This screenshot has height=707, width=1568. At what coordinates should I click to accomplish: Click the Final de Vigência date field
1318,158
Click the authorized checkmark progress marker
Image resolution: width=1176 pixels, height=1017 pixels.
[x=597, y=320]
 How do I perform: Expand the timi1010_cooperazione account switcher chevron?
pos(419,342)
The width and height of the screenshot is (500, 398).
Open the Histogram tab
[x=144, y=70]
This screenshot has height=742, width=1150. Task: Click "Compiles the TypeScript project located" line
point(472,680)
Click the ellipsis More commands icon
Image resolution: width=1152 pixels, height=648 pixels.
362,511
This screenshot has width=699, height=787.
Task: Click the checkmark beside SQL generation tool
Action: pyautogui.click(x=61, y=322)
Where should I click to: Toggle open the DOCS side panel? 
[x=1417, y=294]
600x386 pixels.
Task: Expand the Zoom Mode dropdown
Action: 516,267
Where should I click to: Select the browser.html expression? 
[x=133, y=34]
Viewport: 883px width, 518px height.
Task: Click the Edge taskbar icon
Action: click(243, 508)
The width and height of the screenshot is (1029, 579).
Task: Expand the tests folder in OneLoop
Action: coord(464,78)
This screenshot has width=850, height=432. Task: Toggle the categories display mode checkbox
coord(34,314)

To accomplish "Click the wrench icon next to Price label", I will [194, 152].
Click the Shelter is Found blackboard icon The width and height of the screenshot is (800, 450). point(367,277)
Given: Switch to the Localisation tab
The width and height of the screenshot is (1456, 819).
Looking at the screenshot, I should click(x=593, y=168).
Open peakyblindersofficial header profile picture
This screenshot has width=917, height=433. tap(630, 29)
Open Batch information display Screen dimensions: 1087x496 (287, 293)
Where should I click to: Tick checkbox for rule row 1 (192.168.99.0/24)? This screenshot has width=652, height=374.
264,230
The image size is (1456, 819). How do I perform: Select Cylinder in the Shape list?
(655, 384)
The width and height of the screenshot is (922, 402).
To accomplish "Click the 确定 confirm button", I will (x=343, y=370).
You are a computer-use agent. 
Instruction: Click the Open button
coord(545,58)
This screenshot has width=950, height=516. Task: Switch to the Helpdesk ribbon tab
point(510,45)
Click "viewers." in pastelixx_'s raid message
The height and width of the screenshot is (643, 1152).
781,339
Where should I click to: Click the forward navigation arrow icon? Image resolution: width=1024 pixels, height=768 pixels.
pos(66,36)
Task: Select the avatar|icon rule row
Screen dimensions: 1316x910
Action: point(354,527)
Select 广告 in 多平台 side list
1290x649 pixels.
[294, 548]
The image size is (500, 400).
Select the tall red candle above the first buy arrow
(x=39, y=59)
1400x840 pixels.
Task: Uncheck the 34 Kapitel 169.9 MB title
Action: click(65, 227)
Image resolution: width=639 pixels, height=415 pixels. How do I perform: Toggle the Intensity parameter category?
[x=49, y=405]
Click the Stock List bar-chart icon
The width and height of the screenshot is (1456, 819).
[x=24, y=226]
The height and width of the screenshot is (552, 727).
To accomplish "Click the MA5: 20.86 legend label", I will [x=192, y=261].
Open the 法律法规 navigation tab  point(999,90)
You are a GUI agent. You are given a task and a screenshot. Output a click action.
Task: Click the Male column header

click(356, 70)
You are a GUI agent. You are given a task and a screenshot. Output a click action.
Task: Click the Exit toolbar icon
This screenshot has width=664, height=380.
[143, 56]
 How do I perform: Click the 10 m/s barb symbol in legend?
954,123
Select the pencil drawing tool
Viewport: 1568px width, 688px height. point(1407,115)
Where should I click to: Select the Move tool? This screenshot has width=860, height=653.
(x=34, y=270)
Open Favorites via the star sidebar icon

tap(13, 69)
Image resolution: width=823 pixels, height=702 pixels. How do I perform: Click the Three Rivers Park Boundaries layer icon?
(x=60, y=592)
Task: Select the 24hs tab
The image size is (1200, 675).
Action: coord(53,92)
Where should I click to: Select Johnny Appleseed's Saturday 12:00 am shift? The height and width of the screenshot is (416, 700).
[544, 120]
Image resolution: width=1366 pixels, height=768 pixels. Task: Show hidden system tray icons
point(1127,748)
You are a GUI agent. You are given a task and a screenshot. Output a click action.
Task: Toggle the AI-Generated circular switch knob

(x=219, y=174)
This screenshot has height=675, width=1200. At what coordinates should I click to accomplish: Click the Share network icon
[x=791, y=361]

##########

> _Set exercise_
Arrange the entries as a Markdown table with the columns "Row" and "Line", from the line with "How do I perform: Click the 10" through the line with "point(1127,748)", both included. Number each line in order and skip blank lines.

> _The solution_
| Row | Line |
|---|---|
| 1 |  How do I perform: Click the 10 m/s barb symbol in legend? |
| 2 | 954,123 |
| 3 | Select the pencil drawing tool |
| 4 | Viewport: 1568px width, 688px height. point(1407,115) |
| 5 | Where should I click to: Select the Move tool? This screenshot has width=860, height=653. |
| 6 | (x=34, y=270) |
| 7 | Open Favorites via the star sidebar icon |
| 8 | tap(13, 69) |
| 9 | Image resolution: width=823 pixels, height=702 pixels. How do I perform: Click the Three Rivers Park Boundaries layer icon? |
| 10 | (x=60, y=592) |
| 11 | Task: Select the 24hs tab |
| 12 | The image size is (1200, 675). |
| 13 | Action: coord(53,92) |
| 14 | Where should I click to: Select Johnny Appleseed's Saturday 12:00 am shift? The height and width of the screenshot is (416, 700). |
| 15 | [544, 120] |
| 16 | Image resolution: width=1366 pixels, height=768 pixels. Task: Show hidden system tray icons |
| 17 | point(1127,748) |